» **TASK MATERIAL**:
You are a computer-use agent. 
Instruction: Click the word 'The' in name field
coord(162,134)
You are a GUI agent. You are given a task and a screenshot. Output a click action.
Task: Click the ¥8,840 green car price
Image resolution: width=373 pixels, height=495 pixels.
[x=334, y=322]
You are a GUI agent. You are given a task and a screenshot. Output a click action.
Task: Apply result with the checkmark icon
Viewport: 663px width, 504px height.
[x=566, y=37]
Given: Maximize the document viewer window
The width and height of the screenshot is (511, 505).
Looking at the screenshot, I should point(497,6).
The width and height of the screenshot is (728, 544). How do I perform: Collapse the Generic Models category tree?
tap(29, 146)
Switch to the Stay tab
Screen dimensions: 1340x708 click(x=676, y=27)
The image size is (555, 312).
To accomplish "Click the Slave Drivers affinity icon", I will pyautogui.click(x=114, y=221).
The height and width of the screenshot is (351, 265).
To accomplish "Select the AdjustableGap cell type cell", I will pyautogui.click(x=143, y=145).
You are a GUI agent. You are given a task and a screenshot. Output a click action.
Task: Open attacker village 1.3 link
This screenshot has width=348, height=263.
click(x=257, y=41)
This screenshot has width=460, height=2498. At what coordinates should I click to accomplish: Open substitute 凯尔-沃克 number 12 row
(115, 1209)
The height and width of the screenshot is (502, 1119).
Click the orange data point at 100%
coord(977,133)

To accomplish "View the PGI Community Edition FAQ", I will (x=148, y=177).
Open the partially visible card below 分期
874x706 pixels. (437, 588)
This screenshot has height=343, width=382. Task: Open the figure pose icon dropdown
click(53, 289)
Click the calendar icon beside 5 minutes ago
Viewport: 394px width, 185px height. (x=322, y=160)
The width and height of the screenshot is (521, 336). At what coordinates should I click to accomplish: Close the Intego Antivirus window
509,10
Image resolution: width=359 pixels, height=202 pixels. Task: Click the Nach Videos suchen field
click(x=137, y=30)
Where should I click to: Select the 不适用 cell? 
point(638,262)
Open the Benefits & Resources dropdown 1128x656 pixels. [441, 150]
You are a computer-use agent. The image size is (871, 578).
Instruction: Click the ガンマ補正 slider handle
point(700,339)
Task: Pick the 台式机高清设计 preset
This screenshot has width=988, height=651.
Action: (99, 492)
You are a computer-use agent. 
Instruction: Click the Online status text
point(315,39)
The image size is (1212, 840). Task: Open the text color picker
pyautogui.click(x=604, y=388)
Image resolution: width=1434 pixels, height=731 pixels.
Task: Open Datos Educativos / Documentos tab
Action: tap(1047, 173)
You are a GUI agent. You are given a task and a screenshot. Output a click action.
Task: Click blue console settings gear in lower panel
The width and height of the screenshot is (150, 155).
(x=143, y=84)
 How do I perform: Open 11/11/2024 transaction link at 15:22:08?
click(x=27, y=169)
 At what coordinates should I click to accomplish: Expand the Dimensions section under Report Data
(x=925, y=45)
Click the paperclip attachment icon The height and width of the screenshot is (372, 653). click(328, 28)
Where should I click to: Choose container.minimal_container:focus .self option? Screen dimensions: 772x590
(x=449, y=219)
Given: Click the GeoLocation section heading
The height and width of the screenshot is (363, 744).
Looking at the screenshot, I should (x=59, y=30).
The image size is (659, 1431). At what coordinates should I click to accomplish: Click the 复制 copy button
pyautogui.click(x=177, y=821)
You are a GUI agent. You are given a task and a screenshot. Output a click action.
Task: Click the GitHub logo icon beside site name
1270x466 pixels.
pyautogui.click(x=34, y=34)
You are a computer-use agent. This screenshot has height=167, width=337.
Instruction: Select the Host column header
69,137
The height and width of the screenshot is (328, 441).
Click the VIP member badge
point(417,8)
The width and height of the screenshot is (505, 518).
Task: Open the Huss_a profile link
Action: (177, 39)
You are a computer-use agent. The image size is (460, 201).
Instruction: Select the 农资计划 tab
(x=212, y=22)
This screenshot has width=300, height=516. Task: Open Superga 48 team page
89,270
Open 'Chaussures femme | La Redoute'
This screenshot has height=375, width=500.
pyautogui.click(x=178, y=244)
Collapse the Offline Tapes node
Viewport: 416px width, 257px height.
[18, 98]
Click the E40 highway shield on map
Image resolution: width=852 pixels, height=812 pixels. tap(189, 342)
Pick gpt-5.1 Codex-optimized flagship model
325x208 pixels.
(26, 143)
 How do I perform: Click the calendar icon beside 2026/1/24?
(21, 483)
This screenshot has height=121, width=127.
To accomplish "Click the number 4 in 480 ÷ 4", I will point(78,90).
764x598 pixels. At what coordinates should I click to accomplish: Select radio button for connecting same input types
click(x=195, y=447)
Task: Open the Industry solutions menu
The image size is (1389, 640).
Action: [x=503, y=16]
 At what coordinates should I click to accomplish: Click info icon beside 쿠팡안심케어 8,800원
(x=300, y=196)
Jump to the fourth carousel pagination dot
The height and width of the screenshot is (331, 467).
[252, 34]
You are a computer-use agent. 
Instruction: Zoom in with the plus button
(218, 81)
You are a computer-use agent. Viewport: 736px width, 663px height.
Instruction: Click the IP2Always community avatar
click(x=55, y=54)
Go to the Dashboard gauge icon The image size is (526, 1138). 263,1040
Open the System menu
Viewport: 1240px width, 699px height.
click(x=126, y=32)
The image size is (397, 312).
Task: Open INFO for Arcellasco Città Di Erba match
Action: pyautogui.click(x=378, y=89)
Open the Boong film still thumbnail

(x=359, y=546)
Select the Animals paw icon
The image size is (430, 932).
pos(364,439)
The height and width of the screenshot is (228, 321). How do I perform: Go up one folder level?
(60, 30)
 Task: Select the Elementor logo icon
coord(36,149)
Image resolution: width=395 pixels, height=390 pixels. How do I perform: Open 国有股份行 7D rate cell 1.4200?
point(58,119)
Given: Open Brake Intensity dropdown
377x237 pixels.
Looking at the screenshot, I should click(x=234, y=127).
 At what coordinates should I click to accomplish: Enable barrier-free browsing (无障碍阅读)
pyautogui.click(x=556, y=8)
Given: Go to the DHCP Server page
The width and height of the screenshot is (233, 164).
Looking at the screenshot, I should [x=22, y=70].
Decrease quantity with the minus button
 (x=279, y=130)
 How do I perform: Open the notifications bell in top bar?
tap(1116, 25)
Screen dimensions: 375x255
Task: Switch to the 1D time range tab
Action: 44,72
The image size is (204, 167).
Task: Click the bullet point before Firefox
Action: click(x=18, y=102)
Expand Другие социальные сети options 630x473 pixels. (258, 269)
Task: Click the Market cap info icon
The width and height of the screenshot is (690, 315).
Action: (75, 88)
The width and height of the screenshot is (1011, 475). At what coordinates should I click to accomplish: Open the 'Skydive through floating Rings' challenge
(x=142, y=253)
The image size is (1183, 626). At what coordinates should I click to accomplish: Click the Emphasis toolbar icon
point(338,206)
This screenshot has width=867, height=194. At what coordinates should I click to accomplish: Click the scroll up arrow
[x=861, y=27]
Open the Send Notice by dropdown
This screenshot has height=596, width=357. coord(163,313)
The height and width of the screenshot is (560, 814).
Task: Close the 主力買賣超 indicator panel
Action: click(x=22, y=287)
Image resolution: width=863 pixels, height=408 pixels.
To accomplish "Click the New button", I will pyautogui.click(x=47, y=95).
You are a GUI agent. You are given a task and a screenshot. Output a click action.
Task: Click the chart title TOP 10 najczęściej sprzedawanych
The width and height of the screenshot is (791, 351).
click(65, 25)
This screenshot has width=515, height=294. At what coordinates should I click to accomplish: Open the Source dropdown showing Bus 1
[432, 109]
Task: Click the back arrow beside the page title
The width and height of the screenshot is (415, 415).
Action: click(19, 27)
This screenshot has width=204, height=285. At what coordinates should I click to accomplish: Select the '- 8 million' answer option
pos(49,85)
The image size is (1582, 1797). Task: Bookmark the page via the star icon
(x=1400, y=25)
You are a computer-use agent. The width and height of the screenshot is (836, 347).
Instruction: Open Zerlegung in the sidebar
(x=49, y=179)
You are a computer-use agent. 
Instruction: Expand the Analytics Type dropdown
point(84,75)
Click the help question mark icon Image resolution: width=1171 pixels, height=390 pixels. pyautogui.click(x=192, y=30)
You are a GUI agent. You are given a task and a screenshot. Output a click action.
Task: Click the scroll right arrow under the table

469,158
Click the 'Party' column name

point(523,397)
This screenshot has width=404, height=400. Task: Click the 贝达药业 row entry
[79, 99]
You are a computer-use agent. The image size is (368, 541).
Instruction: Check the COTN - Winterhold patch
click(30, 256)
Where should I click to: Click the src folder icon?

» **HOW TO COMPLETE THIS TASK**: Determine, please, how many lines hold "menu" in the records, and give that number by itself.

» **EXERCISE OUTPUT**: 2